Prior to founding his own party, Stonoga was associated with the Congress of the New Right, but he distanced himself from it after being criticized for working together with a socialist activist Piotr Ikonowicz. Anyone who previously served in the Sejm or Senate was barred from joining the party. The slogan of the party was "God, Honour, Fatherland, and Decommunisation". Some commentators argued that Stonoga aimed to appeal to the supporters of Law and Justice and Kukiz'15, while others argued that he rather appeals to the voters of Civic Platform. Stonoga himself stated: "I’ve weakened the party that couldn’t care less about Poles, namely the PO. I’m not attacking PiS, but the whole lot of them need to get some help."

Stonoga argued that there is "no right-wing party in Poland", stating that the Polish right is only "an arm or leg of the left". At the same time, he spoke warmly of the left-wing Self-Defence of the Republic of Poland (Samoobrona) and its late leader Andrzej Lepper. Former Samoobrona's MP, Danuta Hojarska, attended Stonoga's party conference, where she was warmly welcomed and Stonoga argued that Polish "farmers are wrongly considered to be stupid rednecks in rubber boots". He also argued that Lepper did not commit suicide, but was murdered instead. Hojarska would ultimately run on SPP's electoral list for the Sejm, stating her belief that SPP could become the "second Samoobrona".

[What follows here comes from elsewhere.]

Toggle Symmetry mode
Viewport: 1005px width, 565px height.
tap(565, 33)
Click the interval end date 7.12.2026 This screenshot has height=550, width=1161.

During the 2015 parliamentary election, the political promises of the Stonoga Polish Party included:
- baring people from holding public offices, if they held them prior to 1990;
- introducing personal property liability for government clerks and public officials for errors in their work;
- changes to the tax law, including the introduction of a single value-added tax rate of 15% with exemptions for some individuals, income tax exemptions, and the introduction of the corporate income tax for retail chains and corporations, and tax exemption for start-up entrepreneurs and young married couples;
- replacement of the National Health Fund with the health insurance fund institutions;
- disestablishing the Social Insurance Institution and the Agricultural Social Insurance Fund, with their founds being moved to private retirement accounts;
- increasing penalties for certain crimes;
- disestablishing the City Guard and the tax inspection authorities, transferring their competences to the Police;
- mandatory removal of debtors with debts up to 25,000 PLN from bank and financial databases;
- decriminalisation of soft drug possession.